## Activity
Scan the lines below for the string "menu" and copy every one that has it.

## Records from a dataset
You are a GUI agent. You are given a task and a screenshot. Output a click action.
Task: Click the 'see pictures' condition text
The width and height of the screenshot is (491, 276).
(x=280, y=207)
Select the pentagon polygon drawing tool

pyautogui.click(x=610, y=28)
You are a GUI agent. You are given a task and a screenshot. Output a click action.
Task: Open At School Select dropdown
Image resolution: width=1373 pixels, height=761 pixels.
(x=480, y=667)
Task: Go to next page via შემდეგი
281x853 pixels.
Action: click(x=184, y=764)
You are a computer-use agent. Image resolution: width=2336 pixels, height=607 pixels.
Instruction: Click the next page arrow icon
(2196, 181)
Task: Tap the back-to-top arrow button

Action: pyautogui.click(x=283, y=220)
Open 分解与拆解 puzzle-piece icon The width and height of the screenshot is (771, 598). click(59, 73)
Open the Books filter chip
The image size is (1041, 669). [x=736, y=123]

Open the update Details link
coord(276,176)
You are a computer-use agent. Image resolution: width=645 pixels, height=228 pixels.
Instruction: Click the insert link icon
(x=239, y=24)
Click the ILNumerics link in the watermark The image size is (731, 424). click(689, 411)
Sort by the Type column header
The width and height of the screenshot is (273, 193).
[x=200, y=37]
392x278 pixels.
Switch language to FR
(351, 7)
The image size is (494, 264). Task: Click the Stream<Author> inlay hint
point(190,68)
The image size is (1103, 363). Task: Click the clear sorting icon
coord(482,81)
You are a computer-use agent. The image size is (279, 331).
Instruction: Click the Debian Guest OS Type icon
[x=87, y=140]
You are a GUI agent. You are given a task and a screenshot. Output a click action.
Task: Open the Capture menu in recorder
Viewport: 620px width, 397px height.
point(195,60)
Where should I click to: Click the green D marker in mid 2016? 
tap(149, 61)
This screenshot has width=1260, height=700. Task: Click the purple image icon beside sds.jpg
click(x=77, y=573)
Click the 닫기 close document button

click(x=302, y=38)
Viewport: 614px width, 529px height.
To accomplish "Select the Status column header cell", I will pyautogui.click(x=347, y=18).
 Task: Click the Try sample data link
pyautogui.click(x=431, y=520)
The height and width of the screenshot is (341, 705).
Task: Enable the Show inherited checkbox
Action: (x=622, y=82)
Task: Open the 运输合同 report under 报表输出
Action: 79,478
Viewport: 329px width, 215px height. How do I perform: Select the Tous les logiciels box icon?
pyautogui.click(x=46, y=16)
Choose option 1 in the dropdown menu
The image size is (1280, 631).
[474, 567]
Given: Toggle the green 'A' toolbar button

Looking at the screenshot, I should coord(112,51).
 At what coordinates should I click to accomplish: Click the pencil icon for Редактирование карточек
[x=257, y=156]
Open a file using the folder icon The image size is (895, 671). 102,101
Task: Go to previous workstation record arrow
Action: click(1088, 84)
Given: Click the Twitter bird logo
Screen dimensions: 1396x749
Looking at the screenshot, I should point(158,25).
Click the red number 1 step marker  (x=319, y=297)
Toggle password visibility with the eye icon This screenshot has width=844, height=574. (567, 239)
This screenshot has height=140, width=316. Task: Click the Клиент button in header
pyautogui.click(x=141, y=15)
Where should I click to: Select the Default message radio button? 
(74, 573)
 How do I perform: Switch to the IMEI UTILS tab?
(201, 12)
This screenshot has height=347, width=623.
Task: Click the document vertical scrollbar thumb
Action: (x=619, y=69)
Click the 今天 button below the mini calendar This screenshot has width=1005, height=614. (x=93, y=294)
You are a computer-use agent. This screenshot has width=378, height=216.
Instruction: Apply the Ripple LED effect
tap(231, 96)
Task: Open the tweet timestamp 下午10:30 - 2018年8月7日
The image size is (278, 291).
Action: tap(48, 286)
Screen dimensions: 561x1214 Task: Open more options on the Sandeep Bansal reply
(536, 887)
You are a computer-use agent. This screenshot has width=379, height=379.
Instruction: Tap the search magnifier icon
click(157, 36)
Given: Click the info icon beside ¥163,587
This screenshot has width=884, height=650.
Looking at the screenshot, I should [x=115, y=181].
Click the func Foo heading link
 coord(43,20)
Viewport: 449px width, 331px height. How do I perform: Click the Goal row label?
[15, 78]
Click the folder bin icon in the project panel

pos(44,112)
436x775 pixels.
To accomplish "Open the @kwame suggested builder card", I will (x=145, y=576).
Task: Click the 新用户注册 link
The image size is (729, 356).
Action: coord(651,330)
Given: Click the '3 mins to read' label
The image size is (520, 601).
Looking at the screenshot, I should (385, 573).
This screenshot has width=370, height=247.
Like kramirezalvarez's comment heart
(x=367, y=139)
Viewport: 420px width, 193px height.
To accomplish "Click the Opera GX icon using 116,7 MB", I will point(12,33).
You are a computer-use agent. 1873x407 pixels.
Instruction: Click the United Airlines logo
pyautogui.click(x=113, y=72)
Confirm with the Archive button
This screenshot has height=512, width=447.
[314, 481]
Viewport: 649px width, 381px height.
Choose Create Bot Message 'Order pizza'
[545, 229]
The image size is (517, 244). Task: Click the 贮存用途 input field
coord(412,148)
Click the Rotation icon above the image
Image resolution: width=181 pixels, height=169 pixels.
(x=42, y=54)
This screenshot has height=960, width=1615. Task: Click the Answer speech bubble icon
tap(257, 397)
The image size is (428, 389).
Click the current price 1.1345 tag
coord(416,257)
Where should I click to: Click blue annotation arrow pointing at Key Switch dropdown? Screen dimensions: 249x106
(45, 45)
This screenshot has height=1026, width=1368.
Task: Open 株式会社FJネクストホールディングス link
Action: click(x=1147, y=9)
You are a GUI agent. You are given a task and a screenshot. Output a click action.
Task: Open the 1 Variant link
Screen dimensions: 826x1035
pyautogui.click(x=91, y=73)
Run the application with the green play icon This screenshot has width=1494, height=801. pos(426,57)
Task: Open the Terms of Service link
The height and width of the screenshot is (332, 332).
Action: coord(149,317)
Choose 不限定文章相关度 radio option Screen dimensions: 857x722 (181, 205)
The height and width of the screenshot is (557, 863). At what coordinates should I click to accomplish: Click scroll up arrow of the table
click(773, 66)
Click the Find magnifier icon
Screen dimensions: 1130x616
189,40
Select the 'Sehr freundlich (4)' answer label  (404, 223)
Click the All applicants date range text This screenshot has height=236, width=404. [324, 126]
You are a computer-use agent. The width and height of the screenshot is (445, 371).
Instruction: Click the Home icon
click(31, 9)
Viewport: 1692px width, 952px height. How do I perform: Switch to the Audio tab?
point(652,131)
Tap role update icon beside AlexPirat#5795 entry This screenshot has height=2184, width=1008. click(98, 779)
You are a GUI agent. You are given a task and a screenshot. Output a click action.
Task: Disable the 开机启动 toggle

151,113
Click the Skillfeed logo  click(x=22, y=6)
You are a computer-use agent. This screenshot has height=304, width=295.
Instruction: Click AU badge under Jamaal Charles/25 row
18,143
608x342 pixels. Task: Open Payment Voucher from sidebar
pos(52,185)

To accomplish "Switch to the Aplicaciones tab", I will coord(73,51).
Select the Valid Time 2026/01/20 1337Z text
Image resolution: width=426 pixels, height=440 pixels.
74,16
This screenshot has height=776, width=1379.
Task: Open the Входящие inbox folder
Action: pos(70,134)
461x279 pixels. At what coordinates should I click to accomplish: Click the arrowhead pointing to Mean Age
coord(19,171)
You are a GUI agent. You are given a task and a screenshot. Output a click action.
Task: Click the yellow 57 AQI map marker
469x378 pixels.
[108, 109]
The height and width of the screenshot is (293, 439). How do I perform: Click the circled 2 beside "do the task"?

## Written response
Task: Open the Capture menu in recorder
Choose option 1 in the dropdown menu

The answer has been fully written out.